--- Records for processing ---
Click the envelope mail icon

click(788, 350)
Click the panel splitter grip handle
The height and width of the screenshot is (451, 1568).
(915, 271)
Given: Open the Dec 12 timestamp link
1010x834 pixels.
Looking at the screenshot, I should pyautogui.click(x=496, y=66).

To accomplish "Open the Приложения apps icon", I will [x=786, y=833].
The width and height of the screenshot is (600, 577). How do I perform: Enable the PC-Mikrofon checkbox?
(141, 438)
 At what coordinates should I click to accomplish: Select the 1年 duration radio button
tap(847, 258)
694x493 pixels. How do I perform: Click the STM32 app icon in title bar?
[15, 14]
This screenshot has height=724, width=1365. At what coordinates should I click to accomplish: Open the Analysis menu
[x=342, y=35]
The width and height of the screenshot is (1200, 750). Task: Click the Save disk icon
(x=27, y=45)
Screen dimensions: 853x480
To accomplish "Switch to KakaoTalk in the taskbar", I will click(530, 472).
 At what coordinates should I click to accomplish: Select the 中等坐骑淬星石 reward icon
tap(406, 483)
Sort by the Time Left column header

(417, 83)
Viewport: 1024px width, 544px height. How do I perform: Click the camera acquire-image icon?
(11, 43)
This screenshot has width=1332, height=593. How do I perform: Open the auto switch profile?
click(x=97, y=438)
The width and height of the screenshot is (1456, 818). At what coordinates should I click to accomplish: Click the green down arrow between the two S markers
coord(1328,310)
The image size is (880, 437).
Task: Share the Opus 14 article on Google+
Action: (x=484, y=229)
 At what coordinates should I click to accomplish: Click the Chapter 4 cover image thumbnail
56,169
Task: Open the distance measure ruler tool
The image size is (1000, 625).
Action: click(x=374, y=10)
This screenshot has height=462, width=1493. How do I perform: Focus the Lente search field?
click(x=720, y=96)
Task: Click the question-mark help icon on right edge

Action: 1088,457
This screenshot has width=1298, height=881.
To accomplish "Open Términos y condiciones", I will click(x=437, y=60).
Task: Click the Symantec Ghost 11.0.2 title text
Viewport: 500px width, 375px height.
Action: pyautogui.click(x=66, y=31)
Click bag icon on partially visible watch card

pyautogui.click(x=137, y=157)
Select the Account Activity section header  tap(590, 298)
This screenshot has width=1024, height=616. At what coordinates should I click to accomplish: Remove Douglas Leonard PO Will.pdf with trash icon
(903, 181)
---
__Aim of the exercise__. Copy out the material in its entirety. Keep it exact.

__Solution for this problem__.
Click the envelope mail icon

click(788, 350)
Click the panel splitter grip handle
The height and width of the screenshot is (451, 1568).
(915, 271)
Given: Open the Dec 12 timestamp link
1010x834 pixels.
Looking at the screenshot, I should pyautogui.click(x=496, y=66).

To accomplish "Open the Приложения apps icon", I will [x=786, y=833].
The width and height of the screenshot is (600, 577). How do I perform: Enable the PC-Mikrofon checkbox?
(141, 438)
 At what coordinates should I click to accomplish: Select the 1年 duration radio button
tap(847, 258)
694x493 pixels. How do I perform: Click the STM32 app icon in title bar?
[15, 14]
This screenshot has height=724, width=1365. At what coordinates should I click to accomplish: Open the Analysis menu
[x=342, y=35]
The width and height of the screenshot is (1200, 750). Task: Click the Save disk icon
(x=27, y=45)
Screen dimensions: 853x480
To accomplish "Switch to KakaoTalk in the taskbar", I will click(530, 472).
 At what coordinates should I click to accomplish: Select the 中等坐骑淬星石 reward icon
tap(406, 483)
Sort by the Time Left column header

(417, 83)
Viewport: 1024px width, 544px height. How do I perform: Click the camera acquire-image icon?
(11, 43)
This screenshot has width=1332, height=593. How do I perform: Open the auto switch profile?
click(x=97, y=438)
The width and height of the screenshot is (1456, 818). At what coordinates should I click to accomplish: Click the green down arrow between the two S markers
coord(1328,310)
The image size is (880, 437).
Task: Share the Opus 14 article on Google+
Action: (x=484, y=229)
 At what coordinates should I click to accomplish: Click the Chapter 4 cover image thumbnail
56,169
Task: Open the distance measure ruler tool
The image size is (1000, 625).
Action: click(x=374, y=10)
This screenshot has height=462, width=1493. How do I perform: Focus the Lente search field?
click(x=720, y=96)
Task: Click the question-mark help icon on right edge

Action: 1088,457
This screenshot has width=1298, height=881.
To accomplish "Open Términos y condiciones", I will click(x=437, y=60).
Task: Click the Symantec Ghost 11.0.2 title text
Viewport: 500px width, 375px height.
Action: pyautogui.click(x=66, y=31)
Click bag icon on partially visible watch card

pyautogui.click(x=137, y=157)
Select the Account Activity section header  tap(590, 298)
This screenshot has width=1024, height=616. At what coordinates should I click to accomplish: Remove Douglas Leonard PO Will.pdf with trash icon
(903, 181)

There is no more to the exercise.